CDC Chief Warns Americans Face ‘Rough’ Winter From COVID-19 Surge

WASHINGTON (Reuters) —
Robert Redfield, director of the Centers for Disease Control and Prevention. (Al Drago/Pool/Abaca Press/TNS)

The head of the Centers for Disease Control and Prevention warned on Wednesday the COVID-19 pandemic, still raging with unprecedented fury nationwide, will pose the country’s grimmest health crisis yet over the next few months, before vaccines become widely available.

CDC Director Dr. Robert Redfield urged stricter adherence to safety precautions such as wearing face coverings, social distancing and good hand hygiene to slow the spread of a highly contagious respiratory virus now claiming well over 2,000 U.S. lives a day.

The sober message from one of the nation’s top health officers followed Thanksgiving weekend in which millions of Americans disregarded warnings to avoid travel and large gatherings even as COVID infections and hospitalizations surged largely unchecked.

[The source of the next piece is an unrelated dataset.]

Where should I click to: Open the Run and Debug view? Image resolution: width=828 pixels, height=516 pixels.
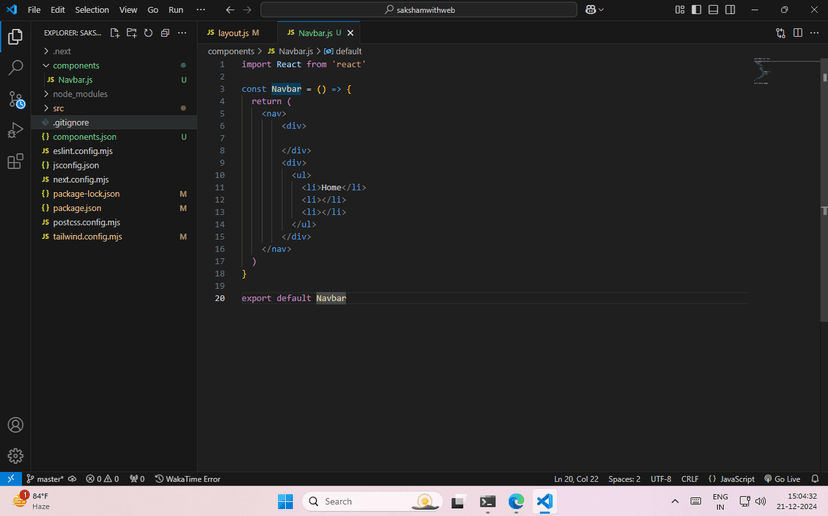coord(15,130)
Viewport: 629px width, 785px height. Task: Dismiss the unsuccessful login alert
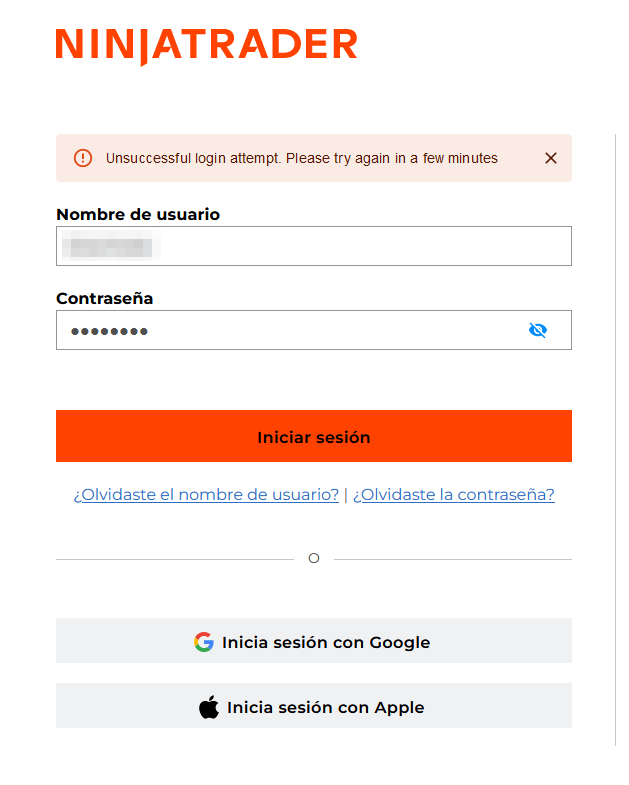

Besides the monumental loss of life, Redfield said, the country faces the prospect of a health-care system strained to the point of collapse. The contagion has now reached every corner of the country – with 90% of all hospitals in areas designated as coronavirus “hot zones” – and continues to spread on a much steeper trajectory than any previous wave of the pandemic.

“The reality is that December, January and February are going to be rough times,” Redfield told a livestream presentation hosted by the Chamber of Commerce Foundation. “I actually believe they’re going to be the most difficult time in the public health history of this nation.”

More than 270,000 Americans have died from COVID-19 to date. And the University of Washington’s influential Institute for Health Metrics and Evaluation has projected the toll could reach nearly 450,000 by March 1 without greater attention to social distancing and mask-wearing.

The dire warnings came as U.S. health experts on Wednesday welcomed British emergency approval of Pfizer Inc’s COVID-19 vaccine, a sign that U.S. regulators may soon follow suit.

As U.S. coronavirus hospitalizations jumped to their highest since the onset of the global pandemic, Britain gave emergency use approval to the vaccine developed by Pfizer and German partner BioNTech SE, the first Western country to take such action.

Britain said it would start inoculating high-risk people early next week, a move that could help reassure Americans about the prospect of an expected mass-vaccination program reminiscent of the anti-polio campaigns of the 1950s and 1960s.

“This should be very reassuring. An independent regulatory authority in another country has found this vaccine to be safe and effective for use,” U.S. Health Secretary Alex Azar told Fox Business Network on Wednesday.

The British approval is also likely to “put a little pressure on” U.S. regulators to move swiftly, said Kirsten Hokeness, an immunology and virology expert at Bryant University in Rhode Island.